Greenspan: America's H-1B visa program is 'too small'

Alan Greenspan on housing
Alan Greenspan on housing

Alan Greenspan believes the economy would thrive if America let more immigrants into the country.

The former Federal Reserve chair says the highly skilled migrant program -- the H-1B visa that is popular with tech companies -- should be a lot bigger.

"The H-1B visa program is much too small," Greenspan said Thursday at the Council on Foreign Relations in New York. "If we really wanted to increase productivity, we would really open that program up."

This year a record 233,000 foreigners applied for only 85,000 H-1B visas.

He believes anyone who gets a PhD in the sciences in the United States should be allowed to stay.

Greenspan was speaking a day after the Fed raised interest rates for the first time in nearly a decade.

He wouldn't say much about the Fed's move, but he did praise current Fed chair Janet Yellen and the committee for sending clear signals. He said the Fed prepared the markets well for the move and it reassured investors there would not be a series of rapid rate hikes.

"Basically, the markets just said the uncertainty is gone," he said. Stocks rallied Wednesday after the announcement.
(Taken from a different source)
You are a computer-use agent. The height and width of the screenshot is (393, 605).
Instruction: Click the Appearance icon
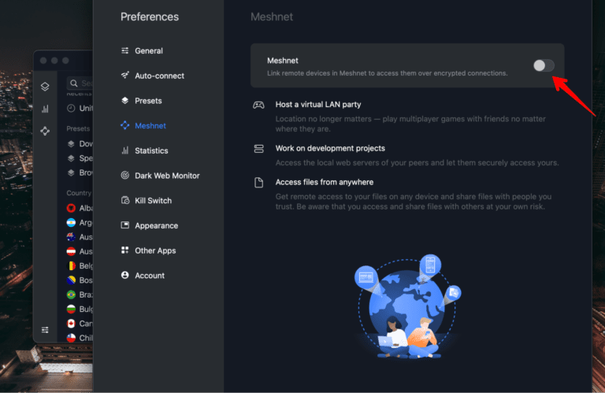124,226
Related: Finally! Fed raises interest rates

alan greenspan portrait

While America's economy has improved enough for the Fed to raise rates, it is still underperforming. Greenspan blames Congress.
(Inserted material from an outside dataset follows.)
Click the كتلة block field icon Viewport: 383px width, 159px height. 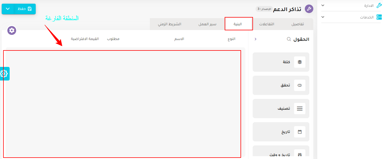pos(300,62)
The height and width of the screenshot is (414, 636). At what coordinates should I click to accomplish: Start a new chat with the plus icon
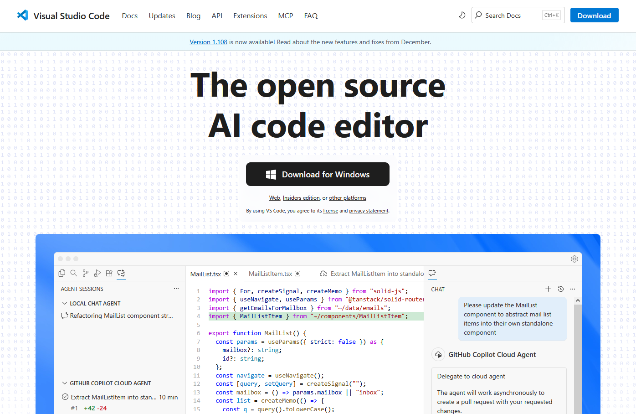pyautogui.click(x=548, y=289)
Politicians have not only failed to do immigration reform, they have also created a mess with Social Security and Medicare, he argued. They have created a "very unstable fiscal system."

These so-called entitlements are growing at 8% or more a year, Greenspan said. It's a huge drain on the economy. Money that could be going toward education and investment or the next big thing is instead going to retirees.

"Entitlements are the third rail of American politics. You touch it and you lose," lamented Greenspan.

Both parties have made the problem worse, but entitlements have actually grown more under Republicans than Democrats, he said.

Until Congress makes some real reforms -- such as lifting the age when retirees can start collecting benefits -- Greenspan thinks there's almost no chance America will return to its glory days of economic growth.

Historically, the U.S. economy has grown at over 3% a year. But since the 2008 crisis, the economy has struggled to grow much more than 2% a year.

There's been plenty of criticism about Greenspan's tenure as Fed chair. Some say he helped cause the dot-com bubble and the housing crisis. Greenspan defends his decisions.

"Anybody who thinks being head of the central bank is a delightful activity, let me disabuse you. It's torture," he says.